Mr Ambrose Dery, the Minister for the Interior, has advocated for Disaster Risks Reduction (DRR) capacity building at the local levels to achieve results.

He said: “We need to accept the fact that all disasters occur at the local level hence that is where capacities need to be strengthened.”

Mr. Dery said this in a speech read on his behalf at an exhibition programme organised by NADMO to mark this year’s celebration of International Day for Disaster Risks Reduction IDRR in Accra.

This year’s celebration is on the theme, “Early Warning: Early Action” and has drawn stakeholders within the Greater Accra Region including DRR Social Clubs from selected Senior High Schools.

The Minister said the theme for the celebration was appropriate and needed to be made relevant in all communities.
He called on all collaborators and relevant state institutions to help mobilise the needed expertise and resources to enhance capacity at the local level.

That capacity, he said, could just be by way of accurate and timely climate information to the people.
“I also think that we need to get the right technology that can help us disseminate information as and when needed as part of the capacity enhancement.

“l want to appeal to all stakeholders that beyond today’s celebration, there should be further sessions like this one, to discuss the institutional arrangement gaps that are not making it possible for us to harmonize our efforts and resources,” he said.

The annual celebration of IDRR Day comes along with different themes. This year’s celebration is focusing on the target G of the Sendai Framework which is to “Substantially increase the availability of and access to multi-hazard early warning systems and disaster risk information and assessments to people by 2030.”

In line with this year’s focus, the theme has been rephrased to read “Early Warning for All’ in some jurisdictions just for the purpose of observing the day.

In spite of the differences in the contextual themes, they all recognise the fact that there is an urgent need for countries to intensify efforts to protect lives, livelihoods, economies, and basic infrastructure on Earth, as was announced by UN Secretary-General, Antonio Guterres in March this year.

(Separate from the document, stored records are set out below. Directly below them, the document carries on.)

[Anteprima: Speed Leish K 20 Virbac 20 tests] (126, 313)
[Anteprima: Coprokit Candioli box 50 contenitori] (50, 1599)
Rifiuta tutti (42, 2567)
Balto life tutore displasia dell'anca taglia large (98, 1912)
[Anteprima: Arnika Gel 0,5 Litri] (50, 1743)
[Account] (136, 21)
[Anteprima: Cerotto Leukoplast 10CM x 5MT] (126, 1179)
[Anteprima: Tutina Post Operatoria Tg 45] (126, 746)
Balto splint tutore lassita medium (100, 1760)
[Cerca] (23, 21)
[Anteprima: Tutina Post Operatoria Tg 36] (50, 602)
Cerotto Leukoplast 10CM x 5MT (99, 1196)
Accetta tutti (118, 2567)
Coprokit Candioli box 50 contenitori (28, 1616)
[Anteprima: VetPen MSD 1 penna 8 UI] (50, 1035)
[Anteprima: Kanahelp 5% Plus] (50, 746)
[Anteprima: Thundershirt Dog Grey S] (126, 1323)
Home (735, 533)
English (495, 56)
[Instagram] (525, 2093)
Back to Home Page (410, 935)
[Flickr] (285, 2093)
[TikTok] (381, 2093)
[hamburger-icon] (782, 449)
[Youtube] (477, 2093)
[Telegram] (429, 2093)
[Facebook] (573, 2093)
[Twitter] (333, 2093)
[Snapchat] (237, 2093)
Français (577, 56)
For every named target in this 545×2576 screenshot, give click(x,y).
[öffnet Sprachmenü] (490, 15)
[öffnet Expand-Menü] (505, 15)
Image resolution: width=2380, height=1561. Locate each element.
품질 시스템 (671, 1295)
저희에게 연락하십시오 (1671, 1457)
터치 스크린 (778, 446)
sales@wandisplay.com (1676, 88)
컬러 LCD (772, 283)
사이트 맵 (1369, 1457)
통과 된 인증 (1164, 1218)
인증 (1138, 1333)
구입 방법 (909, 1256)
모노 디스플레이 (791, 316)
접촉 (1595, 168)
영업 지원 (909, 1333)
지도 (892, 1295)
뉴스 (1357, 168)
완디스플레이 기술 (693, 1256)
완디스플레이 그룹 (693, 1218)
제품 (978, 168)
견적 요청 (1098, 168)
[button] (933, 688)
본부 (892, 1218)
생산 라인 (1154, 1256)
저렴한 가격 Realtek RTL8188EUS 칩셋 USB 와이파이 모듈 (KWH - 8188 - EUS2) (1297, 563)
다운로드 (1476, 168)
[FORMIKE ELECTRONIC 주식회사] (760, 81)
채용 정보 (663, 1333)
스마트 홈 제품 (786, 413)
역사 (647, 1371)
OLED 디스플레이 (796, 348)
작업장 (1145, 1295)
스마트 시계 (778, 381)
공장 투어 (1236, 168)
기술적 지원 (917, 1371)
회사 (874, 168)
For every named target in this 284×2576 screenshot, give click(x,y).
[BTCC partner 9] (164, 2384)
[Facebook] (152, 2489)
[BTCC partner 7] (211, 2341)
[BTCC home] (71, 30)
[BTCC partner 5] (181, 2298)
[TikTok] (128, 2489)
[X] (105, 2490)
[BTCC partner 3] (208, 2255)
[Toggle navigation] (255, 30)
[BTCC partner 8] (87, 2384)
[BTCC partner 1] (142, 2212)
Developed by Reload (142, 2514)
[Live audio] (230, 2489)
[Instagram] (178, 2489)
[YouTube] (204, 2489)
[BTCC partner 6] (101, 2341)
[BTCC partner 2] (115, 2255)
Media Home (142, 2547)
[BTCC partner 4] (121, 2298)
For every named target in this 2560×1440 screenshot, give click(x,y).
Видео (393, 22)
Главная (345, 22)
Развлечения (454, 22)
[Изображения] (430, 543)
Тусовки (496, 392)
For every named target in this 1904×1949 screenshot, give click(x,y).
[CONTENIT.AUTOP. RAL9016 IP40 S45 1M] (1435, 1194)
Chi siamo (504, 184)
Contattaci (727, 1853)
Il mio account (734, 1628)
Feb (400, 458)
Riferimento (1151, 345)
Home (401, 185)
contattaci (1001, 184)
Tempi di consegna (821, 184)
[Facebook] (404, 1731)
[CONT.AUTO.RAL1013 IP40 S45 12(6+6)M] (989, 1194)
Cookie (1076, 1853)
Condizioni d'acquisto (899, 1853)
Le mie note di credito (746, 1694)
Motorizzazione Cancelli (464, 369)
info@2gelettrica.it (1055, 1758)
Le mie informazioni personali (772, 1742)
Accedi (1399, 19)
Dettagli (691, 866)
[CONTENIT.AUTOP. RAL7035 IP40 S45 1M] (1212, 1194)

Mr. Eric Nana Agyemang-Prempeh, the Director-General of NADMO, said Disaster Risk Management requires an integrated approach where several elements such as preparedness, response, recovery, reconstruction and risk transfer become interdependent.

“Each of these elements is very important to the extent that isolation of one will lead to incomplete efforts.
“In recognition of this, NADMO operates based on six disaster risk management pillars namely, disaster risk knowledge among the population; prevention and mitigation; adaptation; trust for officialdom; compliance; gender sensitivity, and mainstreaming.”

He said in view of those pillars, they believed that the national theme ”Early Warning: Early Action for the IDRR Day” celebration was provoking a new awakening for disaster risk reduction activities in Ghana.

Mr Agyemang-Prempeh said early warning systems are very critical for increasing resilience and for NADMO’s operation pillar of enhancing disaster risk knowledge among citizens and called for collaboration among actors to intensify efforts in that direction.

He said NADMO, over the years, has partnered with other donors and institutions to pilot early warning systems such as flood alert and community information systems in certain parts of the country.

“We believe others are also doing similar early warning projects elsewhere in the country and all that is needed beyond this forum is to try and harmonise our efforts to eliminate duplication. A lot more needs to be done to ensure that timely information is disseminated to enhance disaster risk knowledge among our citizens,” he added.

Mr Eric Suman, the Director-General of the Ghana Meteorological Agency, said in Ghana, one out of three people were not covered in disaster and called for the need to design and adopt proactive systems to reduce disaster risks in the country.

He said formerly it took over 80mm of rain to cause flooding in Accra but now even 30mm of rainfall caused flooding and its associated havoc in the city.